Top of Exercise inputs

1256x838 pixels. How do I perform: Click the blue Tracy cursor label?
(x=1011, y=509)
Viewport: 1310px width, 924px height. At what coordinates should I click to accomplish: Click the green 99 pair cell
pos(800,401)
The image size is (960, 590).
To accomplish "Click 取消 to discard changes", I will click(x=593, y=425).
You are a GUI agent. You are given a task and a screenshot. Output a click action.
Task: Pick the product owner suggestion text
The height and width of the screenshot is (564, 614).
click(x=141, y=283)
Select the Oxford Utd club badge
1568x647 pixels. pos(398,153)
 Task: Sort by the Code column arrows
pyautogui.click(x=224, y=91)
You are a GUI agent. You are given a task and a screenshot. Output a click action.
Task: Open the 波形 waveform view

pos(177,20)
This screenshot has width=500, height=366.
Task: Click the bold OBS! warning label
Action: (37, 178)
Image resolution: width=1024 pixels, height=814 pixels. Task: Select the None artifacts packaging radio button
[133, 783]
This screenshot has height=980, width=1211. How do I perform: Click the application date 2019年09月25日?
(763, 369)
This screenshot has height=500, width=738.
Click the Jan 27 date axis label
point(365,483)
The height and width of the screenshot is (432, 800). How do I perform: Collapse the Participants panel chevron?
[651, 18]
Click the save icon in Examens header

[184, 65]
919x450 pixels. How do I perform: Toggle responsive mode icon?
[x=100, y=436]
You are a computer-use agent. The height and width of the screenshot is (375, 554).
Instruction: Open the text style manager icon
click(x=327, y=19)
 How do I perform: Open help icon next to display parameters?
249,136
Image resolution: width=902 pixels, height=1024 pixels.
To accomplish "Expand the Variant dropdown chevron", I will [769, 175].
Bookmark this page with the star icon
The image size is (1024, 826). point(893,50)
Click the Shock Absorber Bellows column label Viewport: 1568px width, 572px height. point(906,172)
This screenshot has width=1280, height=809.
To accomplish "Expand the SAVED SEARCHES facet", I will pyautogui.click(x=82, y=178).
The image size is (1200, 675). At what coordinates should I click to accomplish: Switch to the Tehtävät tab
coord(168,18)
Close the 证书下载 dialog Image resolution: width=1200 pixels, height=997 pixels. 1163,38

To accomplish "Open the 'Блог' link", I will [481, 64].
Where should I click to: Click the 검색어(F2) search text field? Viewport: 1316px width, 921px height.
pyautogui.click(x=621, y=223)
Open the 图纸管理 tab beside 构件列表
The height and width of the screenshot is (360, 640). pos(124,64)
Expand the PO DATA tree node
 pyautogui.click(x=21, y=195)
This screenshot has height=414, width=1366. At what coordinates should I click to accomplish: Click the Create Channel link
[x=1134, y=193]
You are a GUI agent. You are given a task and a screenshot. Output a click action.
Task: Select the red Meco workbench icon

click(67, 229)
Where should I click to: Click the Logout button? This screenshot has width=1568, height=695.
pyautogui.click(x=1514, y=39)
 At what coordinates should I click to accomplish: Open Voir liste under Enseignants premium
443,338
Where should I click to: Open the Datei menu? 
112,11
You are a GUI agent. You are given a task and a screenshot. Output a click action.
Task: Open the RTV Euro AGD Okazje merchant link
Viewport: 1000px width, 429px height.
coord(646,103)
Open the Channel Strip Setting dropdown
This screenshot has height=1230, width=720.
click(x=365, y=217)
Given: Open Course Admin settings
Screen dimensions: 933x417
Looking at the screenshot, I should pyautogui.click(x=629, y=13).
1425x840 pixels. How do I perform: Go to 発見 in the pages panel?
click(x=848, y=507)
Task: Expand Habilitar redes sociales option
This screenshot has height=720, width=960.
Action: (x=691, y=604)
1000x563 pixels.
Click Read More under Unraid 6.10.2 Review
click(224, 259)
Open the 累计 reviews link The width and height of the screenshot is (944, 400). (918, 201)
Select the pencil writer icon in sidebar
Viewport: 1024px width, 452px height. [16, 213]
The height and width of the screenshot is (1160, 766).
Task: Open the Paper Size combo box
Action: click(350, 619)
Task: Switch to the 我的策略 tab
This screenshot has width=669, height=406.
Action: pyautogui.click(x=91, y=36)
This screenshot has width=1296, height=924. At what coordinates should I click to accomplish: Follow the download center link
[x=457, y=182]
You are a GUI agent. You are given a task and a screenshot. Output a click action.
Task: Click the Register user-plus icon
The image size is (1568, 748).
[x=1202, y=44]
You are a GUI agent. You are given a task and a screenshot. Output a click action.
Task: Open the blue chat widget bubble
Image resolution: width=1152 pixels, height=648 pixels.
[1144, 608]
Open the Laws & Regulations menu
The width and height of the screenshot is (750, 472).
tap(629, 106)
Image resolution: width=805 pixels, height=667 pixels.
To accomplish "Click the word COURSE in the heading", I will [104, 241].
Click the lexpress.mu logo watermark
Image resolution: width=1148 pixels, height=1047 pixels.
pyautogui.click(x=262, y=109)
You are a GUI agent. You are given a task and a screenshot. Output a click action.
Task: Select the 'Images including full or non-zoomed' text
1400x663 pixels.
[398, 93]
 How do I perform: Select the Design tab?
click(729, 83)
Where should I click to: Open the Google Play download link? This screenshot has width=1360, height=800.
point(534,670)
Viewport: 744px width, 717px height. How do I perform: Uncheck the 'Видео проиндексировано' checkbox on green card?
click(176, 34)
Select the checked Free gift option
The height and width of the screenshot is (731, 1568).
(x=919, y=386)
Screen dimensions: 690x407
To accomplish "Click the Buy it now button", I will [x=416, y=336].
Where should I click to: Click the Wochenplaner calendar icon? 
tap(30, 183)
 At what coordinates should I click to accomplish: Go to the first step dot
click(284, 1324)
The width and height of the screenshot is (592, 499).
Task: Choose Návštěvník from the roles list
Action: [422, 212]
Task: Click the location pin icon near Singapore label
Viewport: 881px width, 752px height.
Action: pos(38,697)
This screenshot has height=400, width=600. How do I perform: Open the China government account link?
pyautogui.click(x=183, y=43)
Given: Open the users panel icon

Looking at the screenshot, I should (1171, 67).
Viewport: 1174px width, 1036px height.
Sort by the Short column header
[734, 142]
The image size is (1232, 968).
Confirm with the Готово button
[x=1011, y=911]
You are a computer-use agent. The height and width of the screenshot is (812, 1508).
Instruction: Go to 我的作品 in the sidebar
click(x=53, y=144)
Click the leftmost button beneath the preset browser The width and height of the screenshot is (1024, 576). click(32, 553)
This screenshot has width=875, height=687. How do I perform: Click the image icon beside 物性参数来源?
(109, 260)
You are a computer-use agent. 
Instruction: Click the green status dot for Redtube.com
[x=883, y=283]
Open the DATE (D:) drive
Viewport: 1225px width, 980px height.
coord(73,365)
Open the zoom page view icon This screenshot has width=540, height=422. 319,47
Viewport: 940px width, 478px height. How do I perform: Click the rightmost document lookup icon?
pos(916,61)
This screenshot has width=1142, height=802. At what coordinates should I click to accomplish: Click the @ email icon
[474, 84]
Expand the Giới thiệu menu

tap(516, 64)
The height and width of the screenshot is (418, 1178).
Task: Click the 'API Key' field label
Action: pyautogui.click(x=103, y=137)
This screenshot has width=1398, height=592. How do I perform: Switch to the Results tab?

Bottom of Exercise inputs

→ **Exercise prompt**: Copy each record exactly, leaving nothing out.

→ **Response**:
1256x838 pixels. How do I perform: Click the blue Tracy cursor label?
(x=1011, y=509)
Viewport: 1310px width, 924px height. At what coordinates should I click to accomplish: Click the green 99 pair cell
pos(800,401)
The image size is (960, 590).
To accomplish "Click 取消 to discard changes", I will click(x=593, y=425).
You are a GUI agent. You are given a task and a screenshot. Output a click action.
Task: Pick the product owner suggestion text
The height and width of the screenshot is (564, 614).
click(x=141, y=283)
Select the Oxford Utd club badge
1568x647 pixels. pos(398,153)
 Task: Sort by the Code column arrows
pyautogui.click(x=224, y=91)
You are a GUI agent. You are given a task and a screenshot. Output a click action.
Task: Open the 波形 waveform view

pos(177,20)
This screenshot has width=500, height=366.
Task: Click the bold OBS! warning label
Action: (37, 178)
Image resolution: width=1024 pixels, height=814 pixels. Task: Select the None artifacts packaging radio button
[133, 783]
This screenshot has height=980, width=1211. How do I perform: Click the application date 2019年09月25日?
(763, 369)
This screenshot has height=500, width=738.
Click the Jan 27 date axis label
point(365,483)
The height and width of the screenshot is (432, 800). How do I perform: Collapse the Participants panel chevron?
[651, 18]
Click the save icon in Examens header

[184, 65]
919x450 pixels. How do I perform: Toggle responsive mode icon?
[x=100, y=436]
You are a computer-use agent. The height and width of the screenshot is (375, 554).
Instruction: Open the text style manager icon
click(x=327, y=19)
 How do I perform: Open help icon next to display parameters?
249,136
Image resolution: width=902 pixels, height=1024 pixels.
To accomplish "Expand the Variant dropdown chevron", I will [769, 175].
Bookmark this page with the star icon
The image size is (1024, 826). point(893,50)
Click the Shock Absorber Bellows column label Viewport: 1568px width, 572px height. point(906,172)
This screenshot has width=1280, height=809.
To accomplish "Expand the SAVED SEARCHES facet", I will pyautogui.click(x=82, y=178).
The image size is (1200, 675). At what coordinates should I click to accomplish: Switch to the Tehtävät tab
coord(168,18)
Close the 证书下载 dialog Image resolution: width=1200 pixels, height=997 pixels. 1163,38

To accomplish "Open the 'Блог' link", I will [481, 64].
Where should I click to: Click the 검색어(F2) search text field? Viewport: 1316px width, 921px height.
pyautogui.click(x=621, y=223)
Open the 图纸管理 tab beside 构件列表
The height and width of the screenshot is (360, 640). pos(124,64)
Expand the PO DATA tree node
 pyautogui.click(x=21, y=195)
This screenshot has height=414, width=1366. At what coordinates should I click to accomplish: Click the Create Channel link
[x=1134, y=193]
You are a GUI agent. You are given a task and a screenshot. Output a click action.
Task: Select the red Meco workbench icon

click(67, 229)
Where should I click to: Click the Logout button? This screenshot has width=1568, height=695.
pyautogui.click(x=1514, y=39)
 At what coordinates should I click to accomplish: Open Voir liste under Enseignants premium
443,338
Where should I click to: Open the Datei menu? 
112,11
You are a GUI agent. You are given a task and a screenshot. Output a click action.
Task: Open the RTV Euro AGD Okazje merchant link
Viewport: 1000px width, 429px height.
coord(646,103)
Open the Channel Strip Setting dropdown
This screenshot has height=1230, width=720.
click(x=365, y=217)
Given: Open Course Admin settings
Screen dimensions: 933x417
Looking at the screenshot, I should pyautogui.click(x=629, y=13).
1425x840 pixels. How do I perform: Go to 発見 in the pages panel?
click(x=848, y=507)
Task: Expand Habilitar redes sociales option
This screenshot has height=720, width=960.
Action: (x=691, y=604)
1000x563 pixels.
Click Read More under Unraid 6.10.2 Review
click(224, 259)
Open the 累计 reviews link The width and height of the screenshot is (944, 400). (918, 201)
Select the pencil writer icon in sidebar
Viewport: 1024px width, 452px height. [16, 213]
The height and width of the screenshot is (1160, 766).
Task: Open the Paper Size combo box
Action: click(350, 619)
Task: Switch to the 我的策略 tab
This screenshot has width=669, height=406.
Action: pyautogui.click(x=91, y=36)
This screenshot has width=1296, height=924. At what coordinates should I click to accomplish: Follow the download center link
[x=457, y=182]
You are a GUI agent. You are given a task and a screenshot. Output a click action.
Task: Click the Register user-plus icon
The image size is (1568, 748).
[x=1202, y=44]
You are a GUI agent. You are given a task and a screenshot. Output a click action.
Task: Open the blue chat widget bubble
Image resolution: width=1152 pixels, height=648 pixels.
[1144, 608]
Open the Laws & Regulations menu
The width and height of the screenshot is (750, 472).
tap(629, 106)
Image resolution: width=805 pixels, height=667 pixels.
To accomplish "Click the word COURSE in the heading", I will [104, 241].
Click the lexpress.mu logo watermark
Image resolution: width=1148 pixels, height=1047 pixels.
pyautogui.click(x=262, y=109)
You are a GUI agent. You are given a task and a screenshot. Output a click action.
Task: Select the 'Images including full or non-zoomed' text
1400x663 pixels.
[398, 93]
 How do I perform: Select the Design tab?
click(729, 83)
Where should I click to: Open the Google Play download link? This screenshot has width=1360, height=800.
point(534,670)
Viewport: 744px width, 717px height. How do I perform: Uncheck the 'Видео проиндексировано' checkbox on green card?
click(176, 34)
Select the checked Free gift option
The height and width of the screenshot is (731, 1568).
(x=919, y=386)
Screen dimensions: 690x407
To accomplish "Click the Buy it now button", I will [x=416, y=336].
Where should I click to: Click the Wochenplaner calendar icon? 
tap(30, 183)
 At what coordinates should I click to accomplish: Go to the first step dot
click(284, 1324)
The width and height of the screenshot is (592, 499).
Task: Choose Návštěvník from the roles list
Action: [422, 212]
Task: Click the location pin icon near Singapore label
Viewport: 881px width, 752px height.
Action: pos(38,697)
This screenshot has height=400, width=600. How do I perform: Open the China government account link?
pyautogui.click(x=183, y=43)
Given: Open the users panel icon

Looking at the screenshot, I should (1171, 67).
Viewport: 1174px width, 1036px height.
Sort by the Short column header
[734, 142]
The image size is (1232, 968).
Confirm with the Готово button
[x=1011, y=911]
You are a computer-use agent. The height and width of the screenshot is (812, 1508).
Instruction: Go to 我的作品 in the sidebar
click(x=53, y=144)
Click the leftmost button beneath the preset browser The width and height of the screenshot is (1024, 576). click(32, 553)
This screenshot has width=875, height=687. How do I perform: Click the image icon beside 物性参数来源?
(109, 260)
You are a computer-use agent. 
Instruction: Click the green status dot for Redtube.com
[x=883, y=283]
Open the DATE (D:) drive
Viewport: 1225px width, 980px height.
coord(73,365)
Open the zoom page view icon This screenshot has width=540, height=422. 319,47
Viewport: 940px width, 478px height. How do I perform: Click the rightmost document lookup icon?
pos(916,61)
This screenshot has width=1142, height=802. At what coordinates should I click to accomplish: Click the @ email icon
[474, 84]
Expand the Giới thiệu menu

tap(516, 64)
The height and width of the screenshot is (418, 1178).
Task: Click the 'API Key' field label
Action: pyautogui.click(x=103, y=137)
This screenshot has width=1398, height=592. How do I perform: Switch to the Results tab?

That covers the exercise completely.